▶ What the task asks
Reproduce all of the entries below word for word, keeping every line in its original order.

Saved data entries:
::::
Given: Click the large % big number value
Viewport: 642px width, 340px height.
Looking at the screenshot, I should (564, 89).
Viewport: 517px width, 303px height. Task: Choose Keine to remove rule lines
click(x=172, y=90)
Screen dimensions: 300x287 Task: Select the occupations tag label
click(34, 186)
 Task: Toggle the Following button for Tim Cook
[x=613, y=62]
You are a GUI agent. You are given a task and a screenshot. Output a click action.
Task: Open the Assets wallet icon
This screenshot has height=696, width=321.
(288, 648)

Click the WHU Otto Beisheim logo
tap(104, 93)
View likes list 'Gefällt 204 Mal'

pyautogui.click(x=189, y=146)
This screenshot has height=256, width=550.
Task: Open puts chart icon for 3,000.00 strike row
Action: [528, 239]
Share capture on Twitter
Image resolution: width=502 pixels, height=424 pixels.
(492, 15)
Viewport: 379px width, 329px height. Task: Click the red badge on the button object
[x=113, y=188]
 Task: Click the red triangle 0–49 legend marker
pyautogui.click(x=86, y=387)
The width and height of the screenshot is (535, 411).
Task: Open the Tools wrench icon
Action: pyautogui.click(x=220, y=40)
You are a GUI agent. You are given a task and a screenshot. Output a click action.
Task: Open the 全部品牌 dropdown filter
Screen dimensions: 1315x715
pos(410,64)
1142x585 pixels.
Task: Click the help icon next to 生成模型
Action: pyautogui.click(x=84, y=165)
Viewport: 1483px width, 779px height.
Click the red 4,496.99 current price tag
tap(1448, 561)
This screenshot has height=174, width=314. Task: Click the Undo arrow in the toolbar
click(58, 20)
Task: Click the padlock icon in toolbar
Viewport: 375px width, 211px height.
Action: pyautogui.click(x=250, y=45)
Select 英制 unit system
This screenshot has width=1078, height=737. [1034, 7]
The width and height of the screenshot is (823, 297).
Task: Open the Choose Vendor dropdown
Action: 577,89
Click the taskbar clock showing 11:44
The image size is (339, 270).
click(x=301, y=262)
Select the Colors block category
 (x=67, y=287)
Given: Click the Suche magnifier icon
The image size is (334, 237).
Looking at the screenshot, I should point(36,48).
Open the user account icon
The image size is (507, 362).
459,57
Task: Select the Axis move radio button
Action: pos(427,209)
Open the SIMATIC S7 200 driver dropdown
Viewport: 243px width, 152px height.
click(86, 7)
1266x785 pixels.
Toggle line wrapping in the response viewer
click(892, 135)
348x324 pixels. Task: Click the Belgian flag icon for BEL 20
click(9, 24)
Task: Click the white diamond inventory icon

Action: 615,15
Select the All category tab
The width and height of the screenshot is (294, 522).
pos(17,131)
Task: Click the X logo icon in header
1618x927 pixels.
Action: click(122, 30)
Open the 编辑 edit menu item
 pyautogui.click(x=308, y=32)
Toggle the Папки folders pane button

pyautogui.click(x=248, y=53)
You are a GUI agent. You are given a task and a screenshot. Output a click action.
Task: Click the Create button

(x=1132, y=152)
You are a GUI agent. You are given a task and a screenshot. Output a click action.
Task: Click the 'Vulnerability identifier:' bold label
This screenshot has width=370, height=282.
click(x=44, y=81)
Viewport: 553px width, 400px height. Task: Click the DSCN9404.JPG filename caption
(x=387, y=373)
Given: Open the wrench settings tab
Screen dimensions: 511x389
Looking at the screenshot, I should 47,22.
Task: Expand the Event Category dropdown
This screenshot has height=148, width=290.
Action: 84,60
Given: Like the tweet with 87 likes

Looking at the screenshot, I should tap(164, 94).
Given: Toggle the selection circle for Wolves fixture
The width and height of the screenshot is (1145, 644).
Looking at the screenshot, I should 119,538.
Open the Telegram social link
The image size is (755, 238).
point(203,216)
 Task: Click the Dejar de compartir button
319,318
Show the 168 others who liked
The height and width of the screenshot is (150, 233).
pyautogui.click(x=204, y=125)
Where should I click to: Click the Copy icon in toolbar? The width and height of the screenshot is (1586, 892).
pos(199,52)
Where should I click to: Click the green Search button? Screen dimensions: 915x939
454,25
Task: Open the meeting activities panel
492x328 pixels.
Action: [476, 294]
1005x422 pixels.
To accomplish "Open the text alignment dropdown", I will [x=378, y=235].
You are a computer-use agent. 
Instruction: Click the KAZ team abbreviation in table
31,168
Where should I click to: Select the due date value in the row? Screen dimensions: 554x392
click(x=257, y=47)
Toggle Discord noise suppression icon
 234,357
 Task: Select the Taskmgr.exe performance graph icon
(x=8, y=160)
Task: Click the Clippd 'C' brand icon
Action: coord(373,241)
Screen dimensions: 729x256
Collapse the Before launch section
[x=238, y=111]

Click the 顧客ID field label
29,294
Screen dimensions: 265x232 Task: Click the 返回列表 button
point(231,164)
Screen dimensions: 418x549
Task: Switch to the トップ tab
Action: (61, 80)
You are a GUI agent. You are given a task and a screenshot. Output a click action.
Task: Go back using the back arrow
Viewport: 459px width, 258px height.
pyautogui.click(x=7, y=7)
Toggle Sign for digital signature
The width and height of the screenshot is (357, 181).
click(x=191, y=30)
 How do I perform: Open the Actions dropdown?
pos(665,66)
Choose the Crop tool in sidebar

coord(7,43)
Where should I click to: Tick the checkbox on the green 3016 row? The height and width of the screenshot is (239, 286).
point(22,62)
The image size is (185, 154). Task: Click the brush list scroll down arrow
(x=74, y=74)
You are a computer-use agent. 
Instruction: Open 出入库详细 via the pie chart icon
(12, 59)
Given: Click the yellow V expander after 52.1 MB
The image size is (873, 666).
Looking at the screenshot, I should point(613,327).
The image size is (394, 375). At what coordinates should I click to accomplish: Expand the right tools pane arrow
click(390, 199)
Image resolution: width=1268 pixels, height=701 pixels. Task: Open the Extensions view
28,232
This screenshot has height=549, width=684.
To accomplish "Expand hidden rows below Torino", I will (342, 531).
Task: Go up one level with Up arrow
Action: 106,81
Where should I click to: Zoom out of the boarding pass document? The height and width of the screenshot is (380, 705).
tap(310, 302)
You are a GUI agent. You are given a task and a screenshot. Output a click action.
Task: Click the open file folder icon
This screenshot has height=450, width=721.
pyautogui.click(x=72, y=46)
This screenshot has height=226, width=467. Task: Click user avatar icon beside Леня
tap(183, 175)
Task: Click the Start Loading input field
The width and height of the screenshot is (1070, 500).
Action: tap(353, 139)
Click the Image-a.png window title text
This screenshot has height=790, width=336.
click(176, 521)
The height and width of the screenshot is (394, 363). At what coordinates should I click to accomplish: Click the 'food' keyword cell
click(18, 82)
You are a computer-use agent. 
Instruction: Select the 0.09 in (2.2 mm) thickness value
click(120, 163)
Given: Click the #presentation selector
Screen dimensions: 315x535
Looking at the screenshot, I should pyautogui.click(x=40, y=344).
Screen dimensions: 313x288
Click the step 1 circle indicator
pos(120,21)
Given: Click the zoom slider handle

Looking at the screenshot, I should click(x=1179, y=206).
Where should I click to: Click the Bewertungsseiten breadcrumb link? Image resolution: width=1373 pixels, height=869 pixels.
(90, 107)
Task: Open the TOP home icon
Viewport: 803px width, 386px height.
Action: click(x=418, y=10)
::::
▶ Solution to this exercise
Given: Click the large % big number value
Viewport: 642px width, 340px height.
Looking at the screenshot, I should (564, 89).
Viewport: 517px width, 303px height. Task: Choose Keine to remove rule lines
click(x=172, y=90)
Screen dimensions: 300x287 Task: Select the occupations tag label
click(34, 186)
 Task: Toggle the Following button for Tim Cook
[x=613, y=62]
You are a GUI agent. You are given a task and a screenshot. Output a click action.
Task: Open the Assets wallet icon
This screenshot has height=696, width=321.
(288, 648)

Click the WHU Otto Beisheim logo
tap(104, 93)
View likes list 'Gefällt 204 Mal'

pyautogui.click(x=189, y=146)
This screenshot has height=256, width=550.
Task: Open puts chart icon for 3,000.00 strike row
Action: [528, 239]
Share capture on Twitter
Image resolution: width=502 pixels, height=424 pixels.
(492, 15)
Viewport: 379px width, 329px height. Task: Click the red badge on the button object
[x=113, y=188]
 Task: Click the red triangle 0–49 legend marker
pyautogui.click(x=86, y=387)
The width and height of the screenshot is (535, 411).
Task: Open the Tools wrench icon
Action: pyautogui.click(x=220, y=40)
You are a GUI agent. You are given a task and a screenshot. Output a click action.
Task: Open the 全部品牌 dropdown filter
Screen dimensions: 1315x715
pos(410,64)
1142x585 pixels.
Task: Click the help icon next to 生成模型
Action: pyautogui.click(x=84, y=165)
Viewport: 1483px width, 779px height.
Click the red 4,496.99 current price tag
tap(1448, 561)
This screenshot has height=174, width=314. Task: Click the Undo arrow in the toolbar
click(58, 20)
Task: Click the padlock icon in toolbar
Viewport: 375px width, 211px height.
Action: pyautogui.click(x=250, y=45)
Select 英制 unit system
This screenshot has width=1078, height=737. [1034, 7]
The width and height of the screenshot is (823, 297).
Task: Open the Choose Vendor dropdown
Action: 577,89
Click the taskbar clock showing 11:44
The image size is (339, 270).
click(x=301, y=262)
Select the Colors block category
 (x=67, y=287)
Given: Click the Suche magnifier icon
The image size is (334, 237).
Looking at the screenshot, I should point(36,48).
Open the user account icon
The image size is (507, 362).
459,57
Task: Select the Axis move radio button
Action: pos(427,209)
Open the SIMATIC S7 200 driver dropdown
Viewport: 243px width, 152px height.
click(86, 7)
1266x785 pixels.
Toggle line wrapping in the response viewer
click(892, 135)
348x324 pixels. Task: Click the Belgian flag icon for BEL 20
click(9, 24)
Task: Click the white diamond inventory icon

Action: 615,15
Select the All category tab
The width and height of the screenshot is (294, 522).
pos(17,131)
Task: Click the X logo icon in header
1618x927 pixels.
Action: click(122, 30)
Open the 编辑 edit menu item
 pyautogui.click(x=308, y=32)
Toggle the Папки folders pane button

pyautogui.click(x=248, y=53)
You are a GUI agent. You are given a task and a screenshot. Output a click action.
Task: Click the Create button

(x=1132, y=152)
You are a GUI agent. You are given a task and a screenshot. Output a click action.
Task: Click the 'Vulnerability identifier:' bold label
This screenshot has width=370, height=282.
click(x=44, y=81)
Viewport: 553px width, 400px height. Task: Click the DSCN9404.JPG filename caption
(x=387, y=373)
Given: Open the wrench settings tab
Screen dimensions: 511x389
Looking at the screenshot, I should 47,22.
Task: Expand the Event Category dropdown
This screenshot has height=148, width=290.
Action: 84,60
Given: Like the tweet with 87 likes

Looking at the screenshot, I should tap(164, 94).
Given: Toggle the selection circle for Wolves fixture
The width and height of the screenshot is (1145, 644).
Looking at the screenshot, I should 119,538.
Open the Telegram social link
The image size is (755, 238).
point(203,216)
 Task: Click the Dejar de compartir button
319,318
Show the 168 others who liked
The height and width of the screenshot is (150, 233).
pyautogui.click(x=204, y=125)
Where should I click to: Click the Copy icon in toolbar? The width and height of the screenshot is (1586, 892).
pos(199,52)
Where should I click to: Click the green Search button? Screen dimensions: 915x939
454,25
Task: Open the meeting activities panel
492x328 pixels.
Action: [476, 294]
1005x422 pixels.
To accomplish "Open the text alignment dropdown", I will [x=378, y=235].
You are a computer-use agent. 
Instruction: Click the KAZ team abbreviation in table
31,168
Where should I click to: Select the due date value in the row? Screen dimensions: 554x392
click(x=257, y=47)
Toggle Discord noise suppression icon
 234,357
 Task: Select the Taskmgr.exe performance graph icon
(x=8, y=160)
Task: Click the Clippd 'C' brand icon
Action: coord(373,241)
Screen dimensions: 729x256
Collapse the Before launch section
[x=238, y=111]

Click the 顧客ID field label
29,294
Screen dimensions: 265x232 Task: Click the 返回列表 button
point(231,164)
Screen dimensions: 418x549
Task: Switch to the トップ tab
Action: (61, 80)
You are a GUI agent. You are given a task and a screenshot. Output a click action.
Task: Go back using the back arrow
Viewport: 459px width, 258px height.
pyautogui.click(x=7, y=7)
Toggle Sign for digital signature
The width and height of the screenshot is (357, 181).
click(x=191, y=30)
 How do I perform: Open the Actions dropdown?
pos(665,66)
Choose the Crop tool in sidebar

coord(7,43)
Where should I click to: Tick the checkbox on the green 3016 row? The height and width of the screenshot is (239, 286).
point(22,62)
The image size is (185, 154). Task: Click the brush list scroll down arrow
(x=74, y=74)
You are a computer-use agent. 
Instruction: Open 出入库详细 via the pie chart icon
(12, 59)
Given: Click the yellow V expander after 52.1 MB
The image size is (873, 666).
Looking at the screenshot, I should point(613,327).
The image size is (394, 375). At what coordinates should I click to accomplish: Expand the right tools pane arrow
click(390, 199)
Image resolution: width=1268 pixels, height=701 pixels. Task: Open the Extensions view
28,232
This screenshot has height=549, width=684.
To accomplish "Expand hidden rows below Torino", I will (342, 531).
Task: Go up one level with Up arrow
Action: 106,81
Where should I click to: Zoom out of the boarding pass document? The height and width of the screenshot is (380, 705).
tap(310, 302)
You are a GUI agent. You are given a task and a screenshot. Output a click action.
Task: Click the open file folder icon
This screenshot has height=450, width=721.
pyautogui.click(x=72, y=46)
This screenshot has height=226, width=467. Task: Click user avatar icon beside Леня
tap(183, 175)
Task: Click the Start Loading input field
The width and height of the screenshot is (1070, 500).
Action: tap(353, 139)
Click the Image-a.png window title text
This screenshot has height=790, width=336.
click(176, 521)
The height and width of the screenshot is (394, 363). At what coordinates should I click to accomplish: Click the 'food' keyword cell
click(18, 82)
You are a computer-use agent. 
Instruction: Select the 0.09 in (2.2 mm) thickness value
click(120, 163)
Given: Click the #presentation selector
Screen dimensions: 315x535
Looking at the screenshot, I should pyautogui.click(x=40, y=344).
Screen dimensions: 313x288
Click the step 1 circle indicator
pos(120,21)
Given: Click the zoom slider handle

Looking at the screenshot, I should click(x=1179, y=206).
Where should I click to: Click the Bewertungsseiten breadcrumb link? Image resolution: width=1373 pixels, height=869 pixels.
(90, 107)
Task: Open the TOP home icon
Viewport: 803px width, 386px height.
Action: click(x=418, y=10)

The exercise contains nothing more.